Прозрачная аналитика душевной смуты; изысканный, а то и вызывающе «барочный» и в своих удручающих наваждениях, и в своих хрупких грезах вымысел, поведанный с задушевной простотой; чеканная ворожба признаний в путанице страстей; непреложная правда странного; подчеркнутые прописной буквой аллегорические отвлеченности в окружении тщательно прорисованных, тонко подсвеченных и подцвеченных деталей; точеный прямой афоризм, зачастую увенчивающий намекающе-окольную метафорическую вязь; текучая, порой с напевными перекличками звукопись и подспудное извилистое струение крепко сбитых, ритмически уравновешенных строк, плотно пригнанных друг к другу внутри расчисленных до последней мелочи строфических построений; совершенное изящество сравнительно несложных архитектонических решений при изощренно гибкой проработке оттенков; причудливый гротеск в скромном обрамлении; кристаллизовавшееся нервическое бродило чувств – в «Цветах Зла» исповедальная лава «больного вулкана», как назвал себя однажды Бодлер, бурлит в безупречно строгих изложницах.

Величие поэта – в пристальности взгляда, в глубине ви́дения, в способности самоуглубления.

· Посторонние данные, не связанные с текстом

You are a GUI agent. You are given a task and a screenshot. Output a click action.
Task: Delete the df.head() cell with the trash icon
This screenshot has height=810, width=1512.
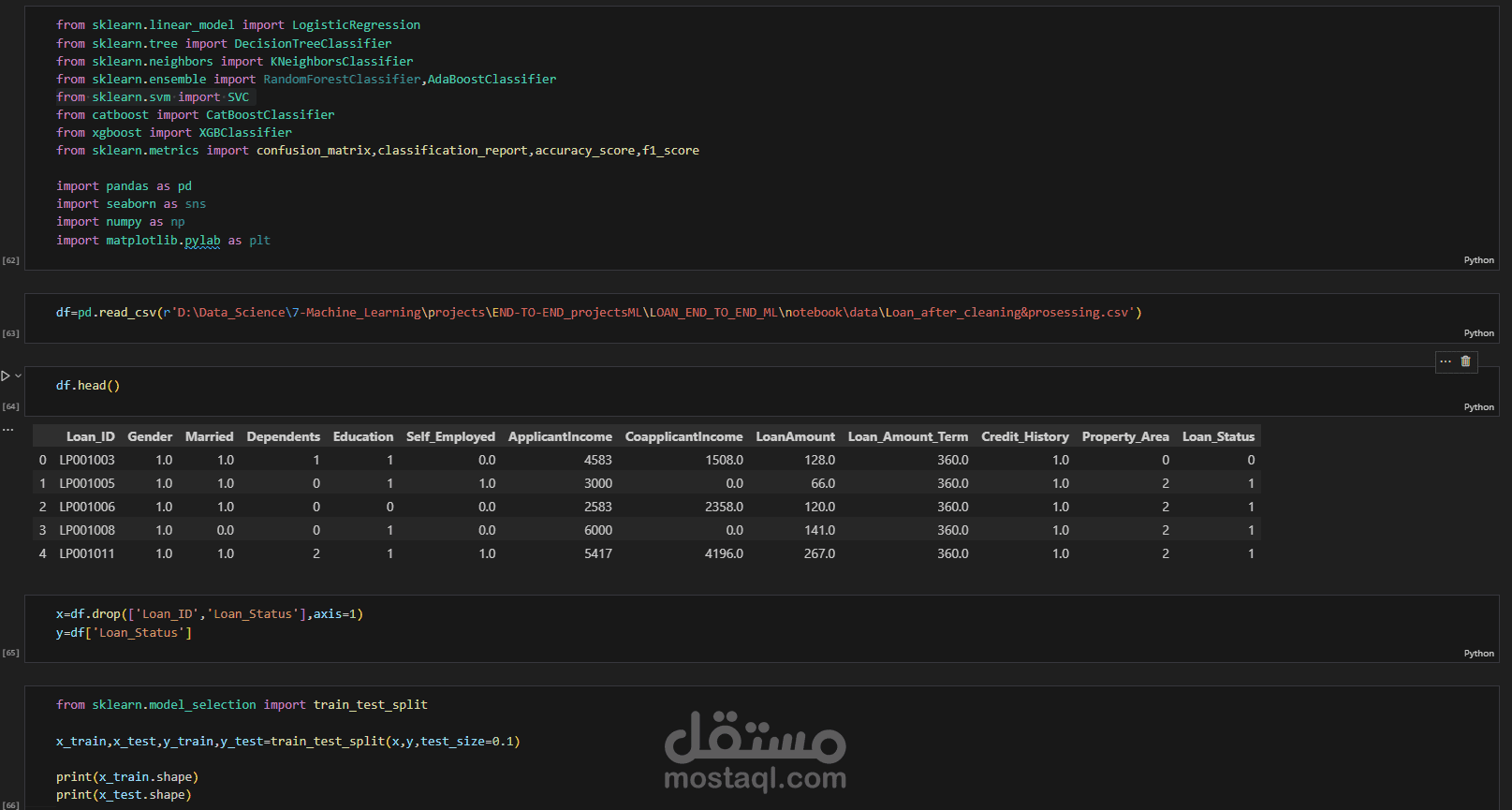(x=1465, y=361)
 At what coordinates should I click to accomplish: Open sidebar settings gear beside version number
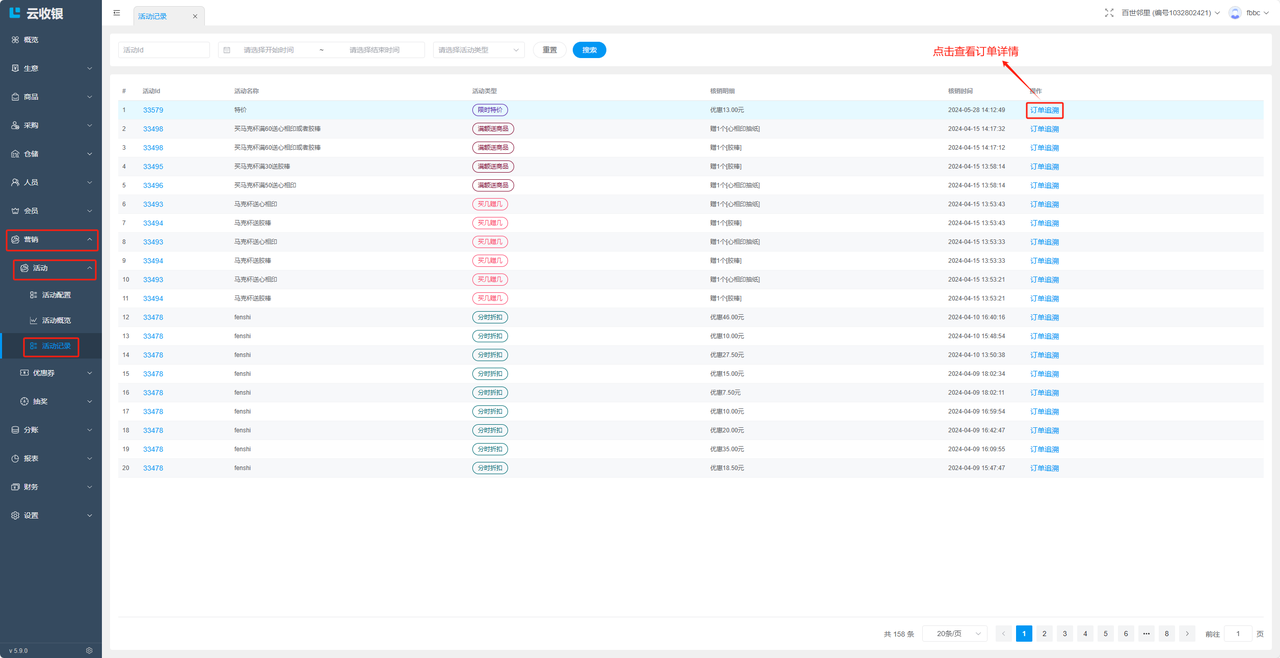(89, 650)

Бодлер не случайно смотрится во все зеркала – он «хочет доискаться до себя такого, каков он есть». Он – глаз бытия и барометр человеческого существования, «бытие в процессе существования». Познание вообще, познание человека в частности содержит в себе элемент игры. Бодлер не скрывает, что упивается игрой, фантазией, примериванием ролей, вглядыванием в возможные роли. В «Фанфарло» он признается:

Будучи от рождения весьма порядочным человеком, а от нечего делать – немного прохвостом, Крамер, актер по природе, оставшись в одиночестве, принимался разыгрывать для самого себя упоительные трагедии, а точнее сказать, трагикомедии. Если он чувствовал щекотку подкрадывающейся веселости, то, стремясь закрепить это состояние, принимался хохотать во все горло. Стоило ему, растрогавшись при каком-нибудь воспоминании, позволить слезинке набежать в уголок глаза, и он бежал к зеркалу – смотреть, как он плачет. Стоило девице в приступе внезапной, ребяческой ревности оцарапать его иголкой или ножичком, как он уже поздравлял себя с ударом кинжала, а если ему случалось задолжать каких-нибудь несчастных 20 000 франков, то он радостно восклицал – О, сколь печальна и горестна судьба гения, на котором висит миллион долгов.